Well, that weight won’t do you any good if it isn’t functional muscle. focus on your training and a good healthy diet first as RebornTN advocated with the chicken statement. THEN, when you got that under control, start looking into supplements.
But plan out the essentials first.[/quote]
Im 15. All you need to know is-
eat, eat, eat, lift, eat, eat, sleep/repeat
Check out my thread on “advice on my routine”.
I’ve got a DECENT diet on there, and hopefully we can get some input from the more experienced lifters.

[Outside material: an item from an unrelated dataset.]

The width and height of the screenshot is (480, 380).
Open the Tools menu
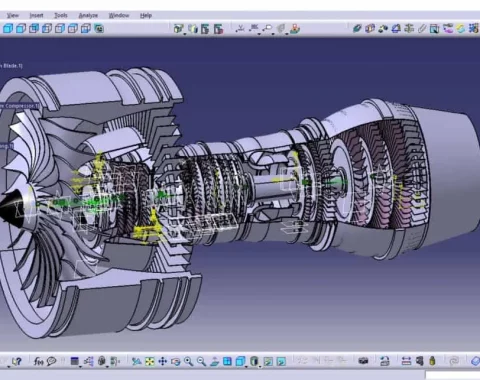[x=61, y=15]
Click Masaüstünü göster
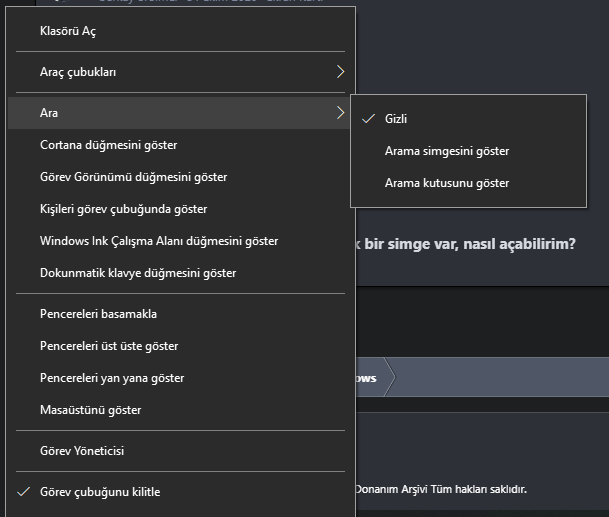Screen dimensions: 609x517 pyautogui.click(x=90, y=410)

But yea, chicken/turkey/steak. Dead animals = good.
[quote]RebornTN wrote:
Billy Whizz wrote:
GDupFRMthaFEETup wrote:
i was thinking of maybe taking a weight gainer or whey protein…? my goal is to weigh around 150-160.

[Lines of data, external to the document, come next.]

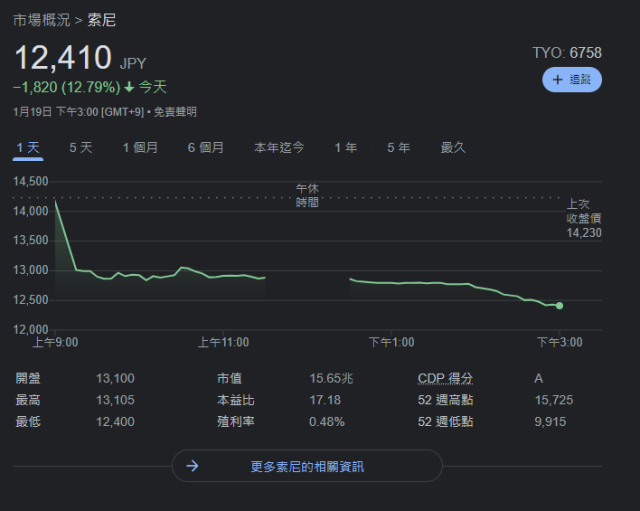The image size is (640, 511).
Task: Click the 12,410 JPY price heading
Action: [x=65, y=58]
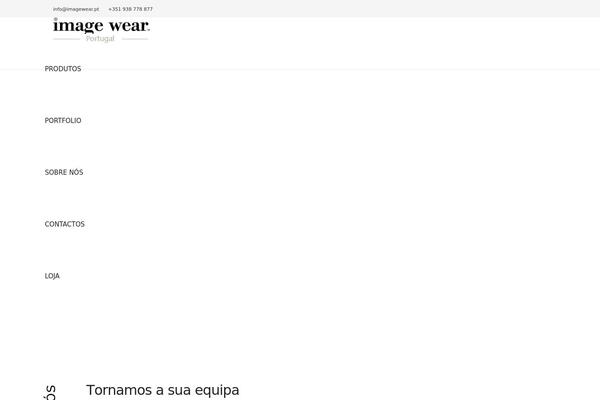Call the company using the top bar number

pos(130,9)
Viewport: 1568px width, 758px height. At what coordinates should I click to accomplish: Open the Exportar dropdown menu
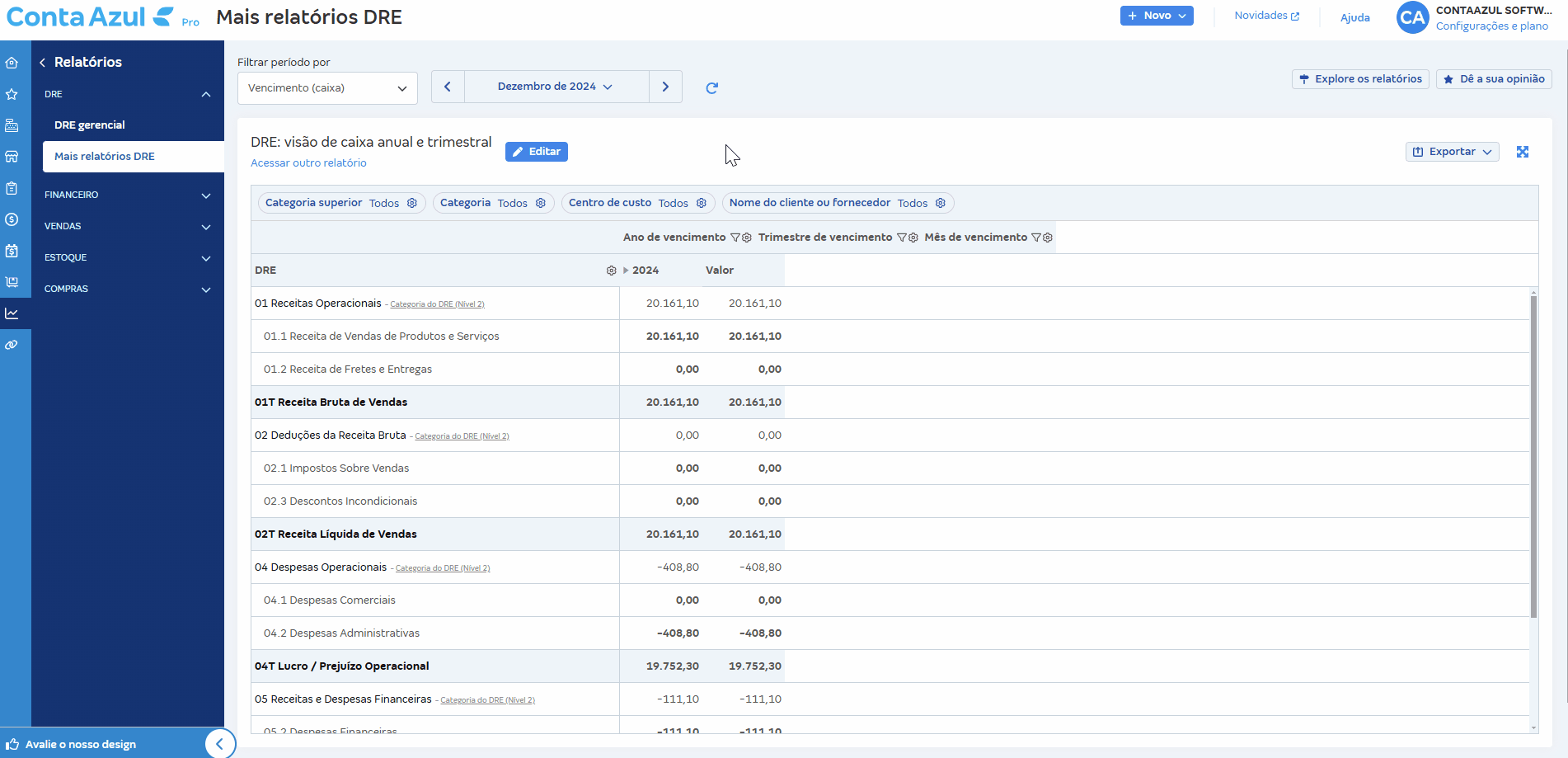click(x=1452, y=152)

Well, that weight won’t do you any good if it isn’t functional muscle. focus on your training and a good healthy diet first as RebornTN advocated with the chicken statement. THEN, when you got that under control, start looking into supplements.
But plan out the essentials first.
Im 15. All you need to know is-
eat, eat, eat, lift, eat, eat, sleep/repeat
Check out my thread on “advice on my routine”.
I’ve got a DECENT diet on there, and hopefully we can get some input from the more experienced lifters.
But yea, chicken/turkey/steak. Dead animals = good.[/quote]
As with anything though, you need a balance, too much tuna and you can get mercury poisoning. Too much beef and you get mineral deposits in your joint (yes its possible, I met an ex-bodybuilder who had this happen to him). BUT if you balance everything out, eat tuna monday, eggs tuesday, chicken wednesday, steak thursday, (just an example) then your body will thank you for the variation and will progress faster.